A crítica de inconstitucionalidade que é formulada pelo recorrente incide na medida concreta da pena, por alegadamente ser 'próxima da máxima prevista para a prática do crime em causa, sem que tenham ocorrido circunstâncias (acidente por si provocado, desrespeito por outras normas estradais, ou criação de perigo concreto) susceptíveis de qualificar aquela pena como proporcional à gravidade da infracção'. Mas o que resulta desta alegação é que o recorrente acusa o tribunal recorrido de ter feito uma aplicação inconstitucional da norma, o que releva para efeito da sindicância da decisão em si mesmo considerada, mas que é totalmente irrelevante no âmbito do recurso previsto alínea b) do n.º 1 do artigo 70° da Lei do Tribunal Constitucional, por ser um recurso de carácter normativo, onde não cabe avaliação constitucional da decisão em si mesmo considerada. E a verdade é que a norma, tal como resulta do teor literal do preceito, não é manifestamente inconstitucional.

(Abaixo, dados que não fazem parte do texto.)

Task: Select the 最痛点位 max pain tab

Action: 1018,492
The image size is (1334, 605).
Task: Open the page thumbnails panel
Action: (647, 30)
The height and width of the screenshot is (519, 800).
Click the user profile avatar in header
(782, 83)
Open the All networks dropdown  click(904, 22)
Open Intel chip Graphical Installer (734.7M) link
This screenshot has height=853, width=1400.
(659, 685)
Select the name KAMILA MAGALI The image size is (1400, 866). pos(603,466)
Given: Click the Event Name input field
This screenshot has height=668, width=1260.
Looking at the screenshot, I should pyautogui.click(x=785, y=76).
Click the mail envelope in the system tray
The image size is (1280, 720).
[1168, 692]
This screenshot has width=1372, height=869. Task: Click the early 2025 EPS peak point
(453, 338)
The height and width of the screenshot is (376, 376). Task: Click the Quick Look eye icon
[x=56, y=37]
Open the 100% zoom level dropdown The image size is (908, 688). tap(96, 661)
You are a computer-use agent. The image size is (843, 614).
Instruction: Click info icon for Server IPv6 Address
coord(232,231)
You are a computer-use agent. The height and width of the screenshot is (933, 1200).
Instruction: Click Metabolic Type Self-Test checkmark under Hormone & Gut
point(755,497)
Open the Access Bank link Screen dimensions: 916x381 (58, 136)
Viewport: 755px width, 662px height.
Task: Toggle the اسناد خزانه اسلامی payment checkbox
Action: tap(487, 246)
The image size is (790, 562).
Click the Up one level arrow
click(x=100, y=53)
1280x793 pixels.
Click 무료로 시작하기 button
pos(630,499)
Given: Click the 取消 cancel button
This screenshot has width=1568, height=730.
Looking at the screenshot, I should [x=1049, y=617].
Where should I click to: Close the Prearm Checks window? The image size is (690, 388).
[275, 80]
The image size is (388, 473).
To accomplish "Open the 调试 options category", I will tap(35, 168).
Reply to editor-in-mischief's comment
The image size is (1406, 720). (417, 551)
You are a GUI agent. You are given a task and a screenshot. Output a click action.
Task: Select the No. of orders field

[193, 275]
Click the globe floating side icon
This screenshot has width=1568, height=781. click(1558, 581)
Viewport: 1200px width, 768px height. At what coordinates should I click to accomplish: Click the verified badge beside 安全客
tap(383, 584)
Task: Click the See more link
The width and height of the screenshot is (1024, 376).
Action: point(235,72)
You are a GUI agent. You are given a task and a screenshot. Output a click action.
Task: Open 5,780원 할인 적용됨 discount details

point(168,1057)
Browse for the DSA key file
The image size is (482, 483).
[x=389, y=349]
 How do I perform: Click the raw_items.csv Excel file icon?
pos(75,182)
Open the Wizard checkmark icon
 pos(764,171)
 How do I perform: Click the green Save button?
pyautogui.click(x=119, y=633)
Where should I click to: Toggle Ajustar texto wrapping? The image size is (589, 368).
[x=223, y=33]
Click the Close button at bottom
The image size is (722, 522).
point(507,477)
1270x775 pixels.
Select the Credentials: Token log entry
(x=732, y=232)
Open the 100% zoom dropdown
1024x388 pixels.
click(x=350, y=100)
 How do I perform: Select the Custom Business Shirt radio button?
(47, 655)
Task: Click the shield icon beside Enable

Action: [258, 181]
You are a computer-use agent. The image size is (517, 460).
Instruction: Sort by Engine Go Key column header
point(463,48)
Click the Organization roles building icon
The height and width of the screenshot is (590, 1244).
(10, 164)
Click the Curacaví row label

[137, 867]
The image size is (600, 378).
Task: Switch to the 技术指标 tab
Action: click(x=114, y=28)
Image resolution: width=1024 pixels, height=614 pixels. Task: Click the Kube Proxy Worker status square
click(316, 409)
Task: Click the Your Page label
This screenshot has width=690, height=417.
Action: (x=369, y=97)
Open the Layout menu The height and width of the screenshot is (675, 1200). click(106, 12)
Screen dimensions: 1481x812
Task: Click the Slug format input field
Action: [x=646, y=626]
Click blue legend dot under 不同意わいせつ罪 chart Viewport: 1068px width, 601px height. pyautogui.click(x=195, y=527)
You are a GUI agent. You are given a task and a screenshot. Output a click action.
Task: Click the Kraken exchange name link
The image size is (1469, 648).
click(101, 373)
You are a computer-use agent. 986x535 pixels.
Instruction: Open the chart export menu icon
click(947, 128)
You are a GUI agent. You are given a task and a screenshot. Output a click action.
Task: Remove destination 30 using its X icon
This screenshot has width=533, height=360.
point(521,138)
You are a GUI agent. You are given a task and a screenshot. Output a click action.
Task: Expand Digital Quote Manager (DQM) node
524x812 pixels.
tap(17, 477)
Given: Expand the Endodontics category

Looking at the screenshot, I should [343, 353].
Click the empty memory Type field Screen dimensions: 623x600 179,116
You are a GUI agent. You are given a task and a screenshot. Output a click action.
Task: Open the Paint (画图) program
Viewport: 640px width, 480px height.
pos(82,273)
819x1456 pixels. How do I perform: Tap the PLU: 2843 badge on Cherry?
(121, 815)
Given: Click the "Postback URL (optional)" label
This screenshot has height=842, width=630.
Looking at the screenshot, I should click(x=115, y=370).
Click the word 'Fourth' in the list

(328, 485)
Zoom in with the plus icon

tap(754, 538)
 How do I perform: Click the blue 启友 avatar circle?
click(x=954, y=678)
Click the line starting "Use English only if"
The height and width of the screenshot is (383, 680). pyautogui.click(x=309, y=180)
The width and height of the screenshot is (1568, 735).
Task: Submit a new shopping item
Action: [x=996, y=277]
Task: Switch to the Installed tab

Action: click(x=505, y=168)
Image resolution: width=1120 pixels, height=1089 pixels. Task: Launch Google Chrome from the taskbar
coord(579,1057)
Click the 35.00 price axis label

3. Nestes termos, é de concluir que o Tribunal não pode conhecer do objecto do recurso. Custas pelo recorrente, fixando-se a taxa de justiça em 7 UC.»
2. O recorrente A. apresentou requerimento a solicitar que sobre esta decisão recaísse acórdão: «vem reclamar (...) para a conferência, o que faz nos termos do n.º 3 do artigo 78.º-A da Lei do Tribunal Constitucional».
3. O representante do Ministério Público no Tribunal foi ouvido e respondeu:
1.º Pela Decisão Sumária nº 179/2011, não se conheceu do objecto do recurso porque o recorrente não enunciou, nem suscitou, qualquer questão de inconstitucionalidade normativa, única que poderia constituir objecto idóneo do recurso de constitucionalidade.
2º Na verdade, como resulta inequivocamente da motivação do recurso para a Relação e do Acórdão dessa Relação (o Acórdão recorrido), o que o recorrente questiona é a medida concreta da pena, considerando-a desproporcionada e violadora dos artigos 18.º, n.º 2 e 2.º da Constituição, face ao disposto no artigo 292.º do Código Penal.
3º O recorrente limitou-se a reclamar da Decisão Sumária para a conferência, nada dizendo sobre as razões porque entende que se devia conhecer do objecto do recurso.
4º Pelo exposto, deve indeferir-se a reclamação.
4. Conforme adverte o Ministério Público, a ausência de alegação na reclamação formulada impede o Tribunal de conhecer as razões – processuais e substantivas – da discordância do recorrente quanto à decisão sumária reclamada. Assim, e não se divisando qualquer irregularidade que a afecte, cumpre confirmar tal decisão.
Decide-se, por isso, indeferir a reclamação, confirmando a decisão sumária n.º 179/2011 que decidiu não conhecer do objecto do recurso. Custas pelo reclamante, fixando-se a taxa de justiça em 20 (vinte) unidades de conta.
Lisboa, 12 de Abril de 2011. – Carlos Pamplona de Oliveira – Maria João Antunes – Gil Galvão.